Lemma 8. For each vertex $v \in V (T)$ , an optimal location labeling $ℓ'$ of $T'$ labels the corresponding vertex $v'$ as $ℓ' (v') = ℓ (v)$ .

The previous lemma means that the number $| M (T', ℓ') |$ of migrations is fixed for optimal location labelings $ℓ'$ .

Corollary 2. The number $| M (T', ℓ') |$ of migrations for an optimal location labeling $ℓ'$ of $T'$ equals the number $| M (T, ℓ) |$ of migrations in T with location labeling $ℓ$ .

Finally, we prove the main lemma from which hardness follows.

Lemma 9. Let $(T, ℓ)$ be a PCC instance with $| M (T, ℓ) | = μ$ and $(T', \hat{ℓ}')$ be the corresponding PCCH instance.

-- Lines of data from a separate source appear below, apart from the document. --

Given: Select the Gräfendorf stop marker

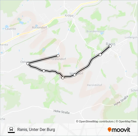Looking at the screenshot, I should [x=58, y=56].
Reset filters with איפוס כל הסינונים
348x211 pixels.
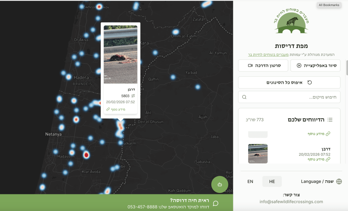point(289,82)

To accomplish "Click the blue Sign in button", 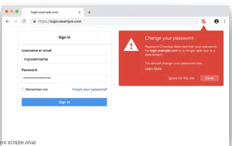I will click(64, 102).
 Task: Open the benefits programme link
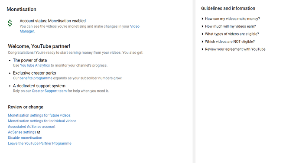(36, 78)
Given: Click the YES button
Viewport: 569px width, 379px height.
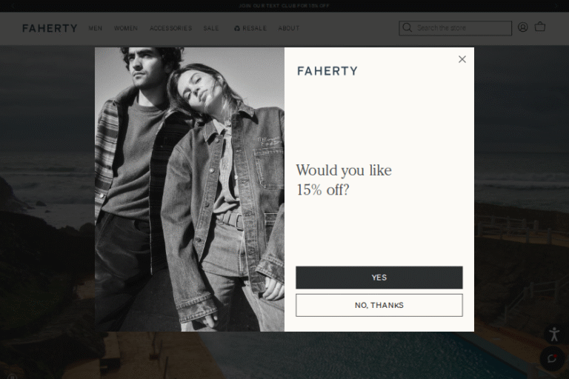Looking at the screenshot, I should (379, 278).
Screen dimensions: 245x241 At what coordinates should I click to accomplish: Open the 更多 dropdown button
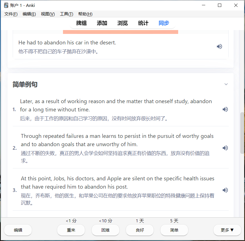[227, 230]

There exists an optimal solution $C$ for $(T, ℓ)$ s.t. $| C | = γ$ if and only if there exists an optimal solution $(ℓ', C')$ for $(T', \hat{ℓ}')$ s.t. $| M (T', ℓ') | = μ$ and $| C' | = γ$ .
4. METHODS

In this section, we introduce algorithms to solve the three problems we discussed, and also introduce a workflow for inferring a temporally consistent migration history from input trees with leaf labeling.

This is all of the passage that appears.